Structured Streaming Application

It is a reference application (which we will constantly improve) showing how to easily leverage and integrate Spark Structured Streaming, Apache Cassandra, and Apache Kafka for streaming computations.

Sample Use Case

We need to calculate streaming Word Count.

Clone the repo

git clone https://github.com/knoldus/structured-streaming-application.git
cd structured-streaming-application

Build the code

If this is your first time running SBT, you will be downloading the internet.

cd structured-streaming-application
sbt clean compile

Setup - 4 Steps

1.Download the latest Cassandra and open the compressed file.

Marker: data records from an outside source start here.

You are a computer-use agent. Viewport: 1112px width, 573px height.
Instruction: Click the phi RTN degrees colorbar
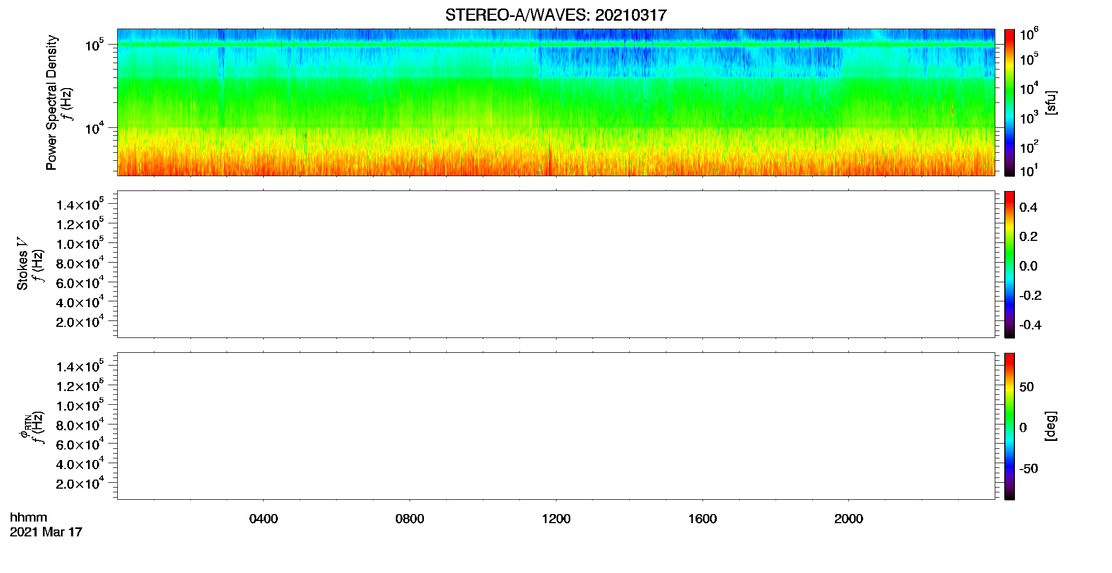coord(1009,426)
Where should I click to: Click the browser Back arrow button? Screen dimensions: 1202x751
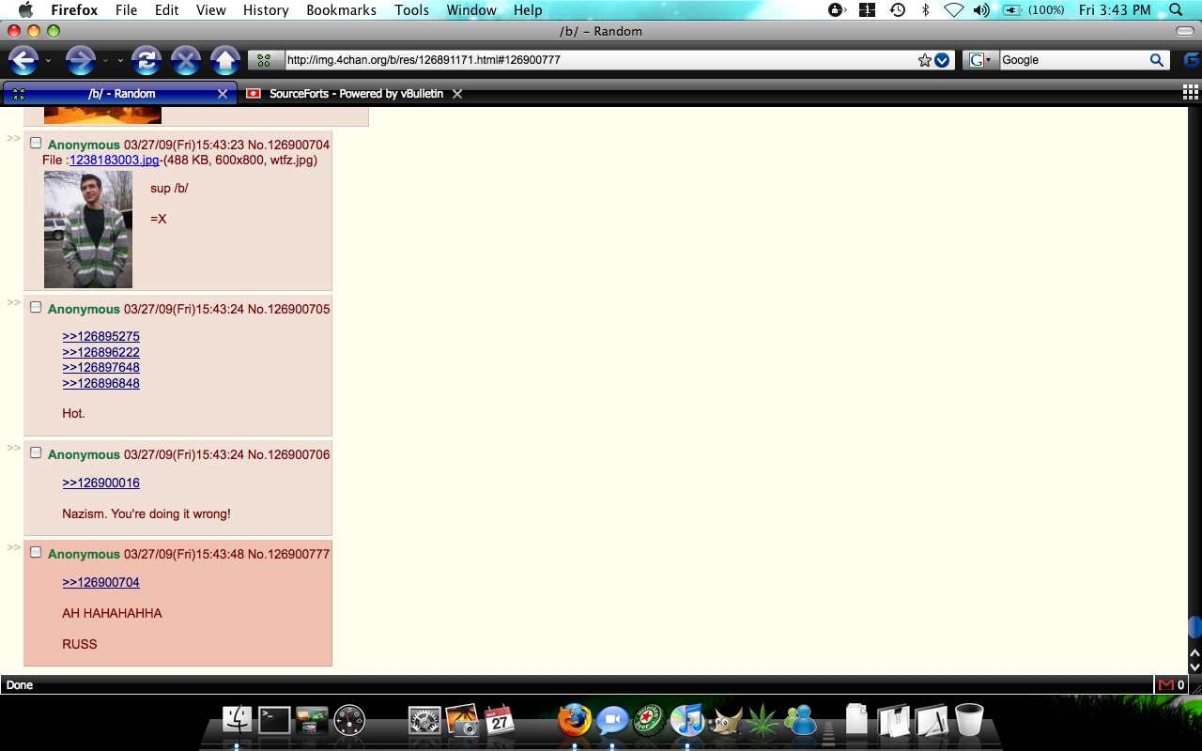[x=23, y=61]
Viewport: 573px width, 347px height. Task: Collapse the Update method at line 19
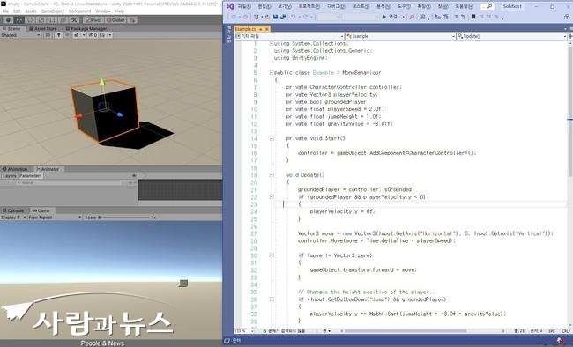272,175
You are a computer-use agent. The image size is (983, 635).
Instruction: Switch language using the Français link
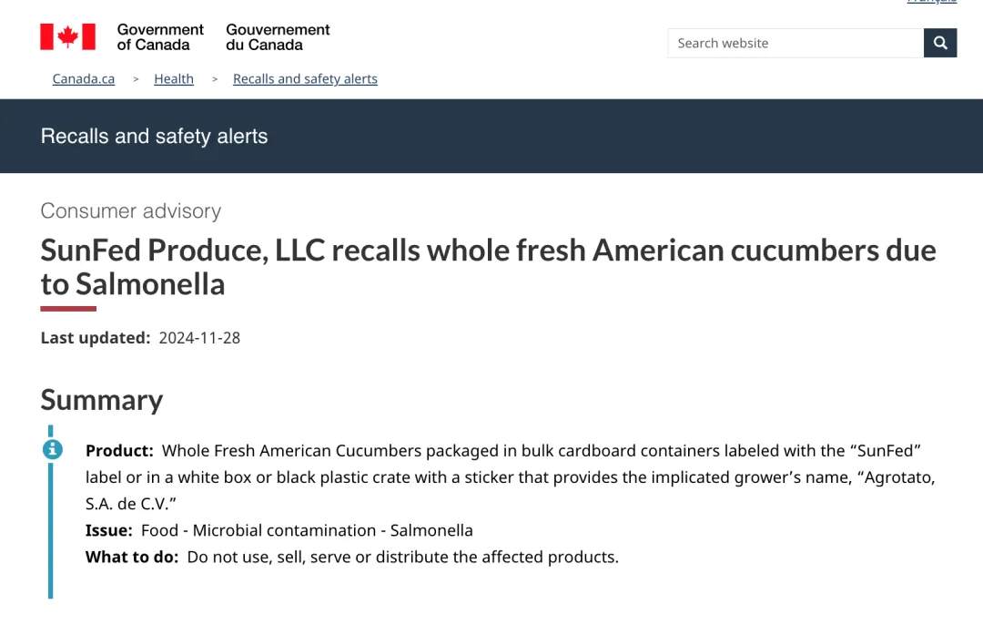point(932,1)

2.Start Cassandra - you may need to prepend with sudo, or chown /var/lib/cassandra. On the command line:

./apache-cassandra-{version}/bin/cassandra -f

3.Download Kafka 0.10.2.1

4.Start the Kafka Server

cd kafka_2.11-0.10.2.1
bin/zookeeper-server-start.sh config/zookeeper.properties
bin/kafka-server-start.sh config/server.properties

Run

From Command Line

1.Set Environment Variables. Eg,

export BOOTSTRAP_SERVERS_CONFIG="localhost:9092"
export TOPIC="knolx"
export CASSANDRA_HOSTS="localhost"
export CASSANDRA_KEYSPACE="knolx"
export SPARK_MASTER="local"
export SPARK_APP_NAME="knolx"
export CHECKPOINT_DIR="/tmp/knolx"

2.Start Structured Streaming Application

cd /path/to/structured-streaming-application
sbt run
Multiple main classes detected, select one to run:

 [1] knolx.kafka.DataStreamer
 [2] knolx.spark.StructuredStreamingWordCount

Enter number: 2

3.Start the Kafka data feed In a second shell run:

cd /path/to/structured-streaming-application
sbt run
Multiple main classes detected, select one to run:

 [1] knolx.kafka.DataStreamer
 [2] knolx.spark.StructuredStreamingWordCount

Enter number: 1

After a few seconds you should see data by entering this in the cqlsh shell:

cqlsh> select * from wordcount;

This confirms that data from the app has published to Kafka, and the data is streaming from Spark to Cassandra.